Texting, talking to a passenger, eating a quick lunch, searching for radio stations, and daydreaming all have something in common. They’re all common distractions we face when driving. You may have done a few of these yourself at one time or another. Many of us are susceptible to distracted driving, and some of those distractions lead to tragedy. If you’ve suffered damage at the hands of a distracted driver, you need to know your options.
As always, there are a few things you should do after an accident. Before you sue distracted drivers, make sure you check yourself for injuries, trade information, take pictures, file a police report, and call your insurance company. Once you’ve done all that, you can file your claim against a distracted driver.
Types of Distracted Driving
The state of Florida splits distracted driving into three distinct categories:
1.Manual Distraction: Taking hands off the wheel.
- Examples: Eating, adjusting the fans, texting, etc.
2. Visual Distraction: Taking eyes off the road.
- Examples: Reading a text, looking at the GPS, or adjusting a DVD player.
3. Cognitive Distraction: Shifting the main focus away from driving.
- Examples: Contemplating personal issues, daydreaming, or listening to music.
The Consequences of Distracted Driving
As you can see, almost anything can be considered a driving distraction. Under Florida law, even thinking about things other than driving can count as distracted driving. In fact, according to a study from a Pennsylvanian insurance company, more than half of all fatal car crashes are the result of cognitive distractions and daydreaming. By comparison, the study states that cellphone use is responsible for 1 in 7 fatal accidents.

### DATA EXCERPT
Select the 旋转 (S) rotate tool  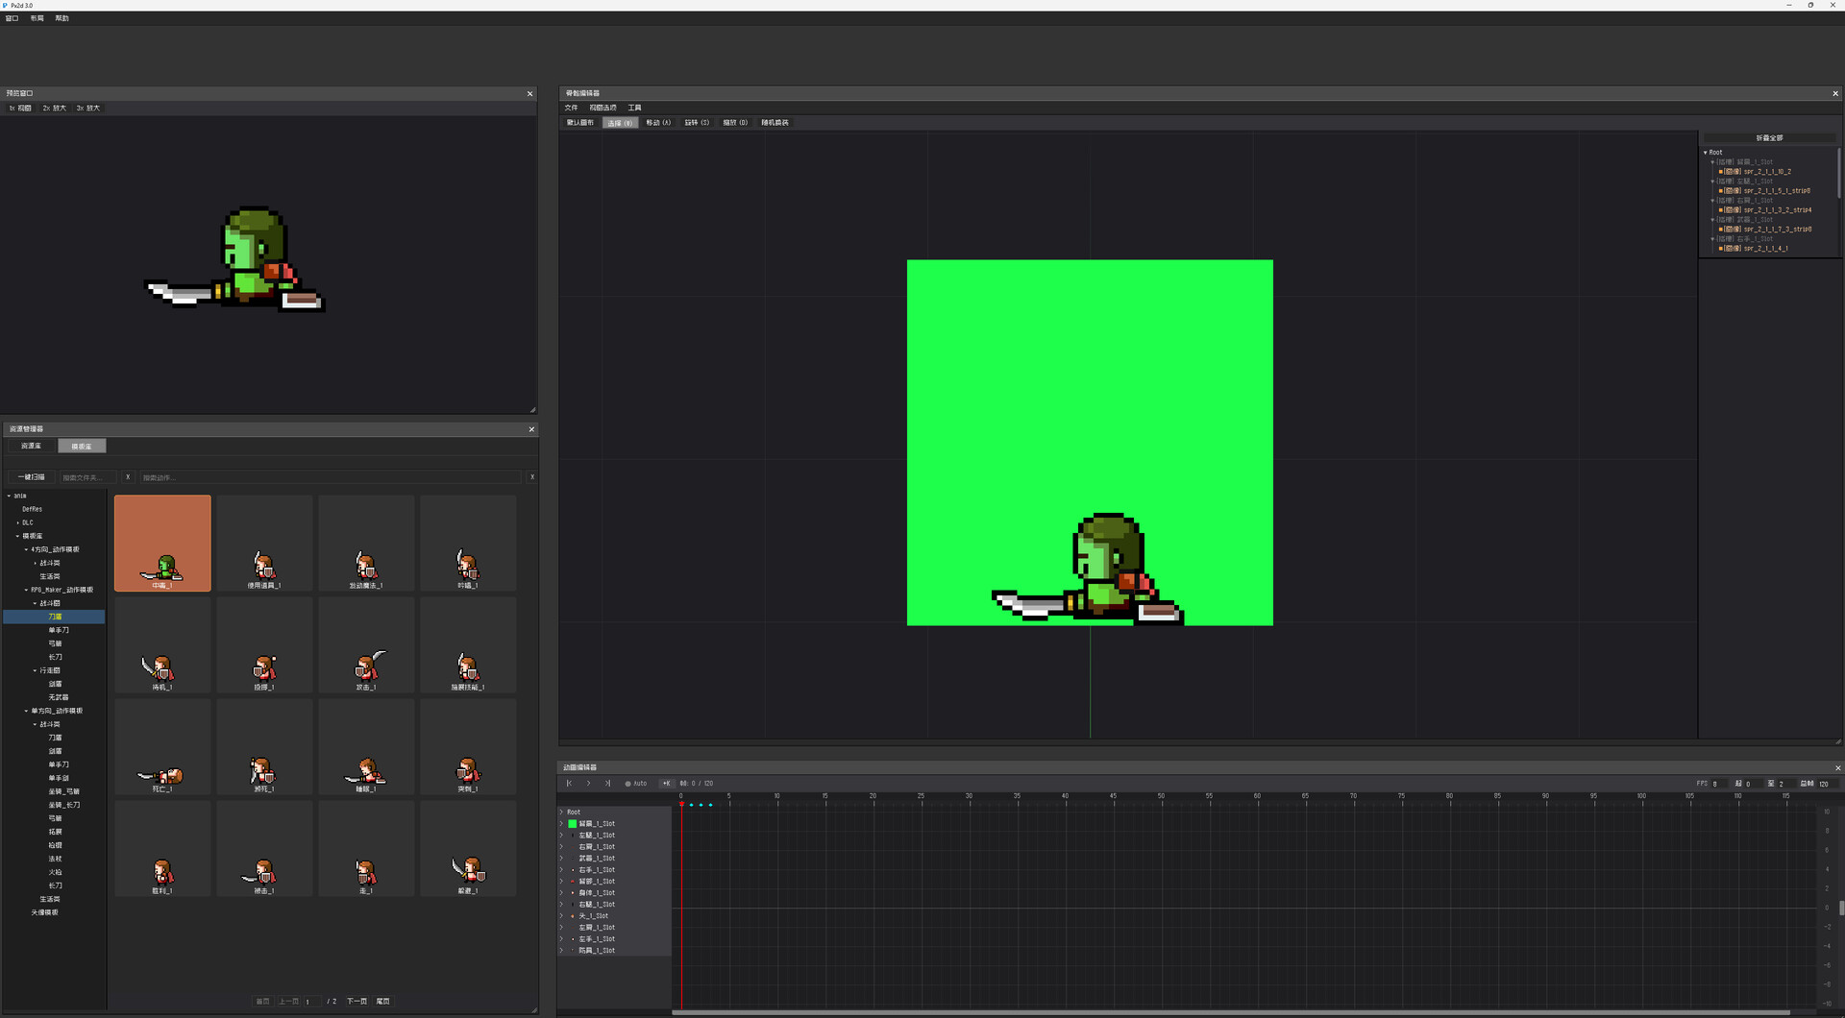(697, 123)
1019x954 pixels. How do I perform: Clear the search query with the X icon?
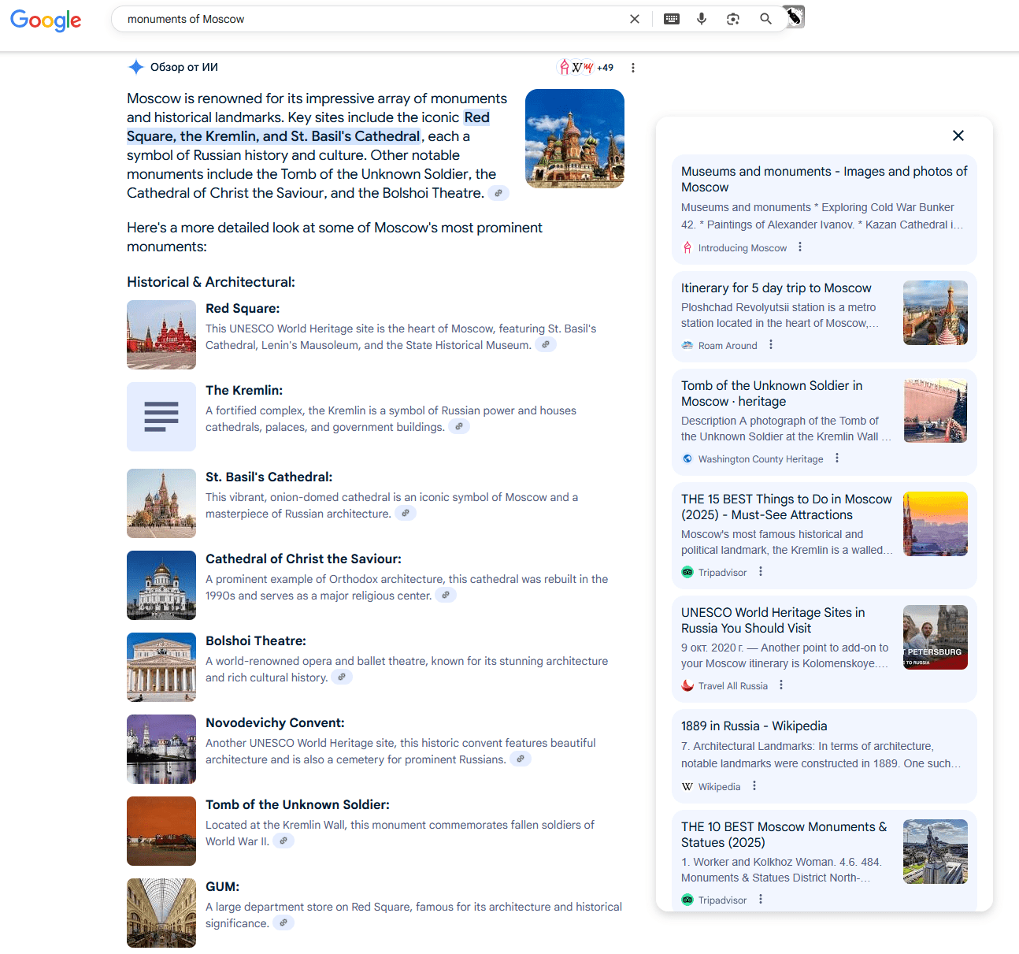click(635, 19)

### WHAT IS BEING ASKED
Rewrite the stretch of the distracted driving text from "As always, there" through "off the road.", swapping "police report" for "accident report".

### EXERCISE SOLUTION
As always, there are a few things you should do after an accident. Before you sue distracted drivers, make sure you check yourself for injuries, trade information, take pictures, file a accident report, and call your insurance company. Once you’ve done all that, you can file your claim against a distracted driver.
Types of Distracted Driving
The state of Florida splits distracted driving into three distinct categories:
1.Manual Distraction: Taking hands off the wheel.
- Examples: Eating, adjusting the fans, texting, etc.
2. Visual Distraction: Taking eyes off the road.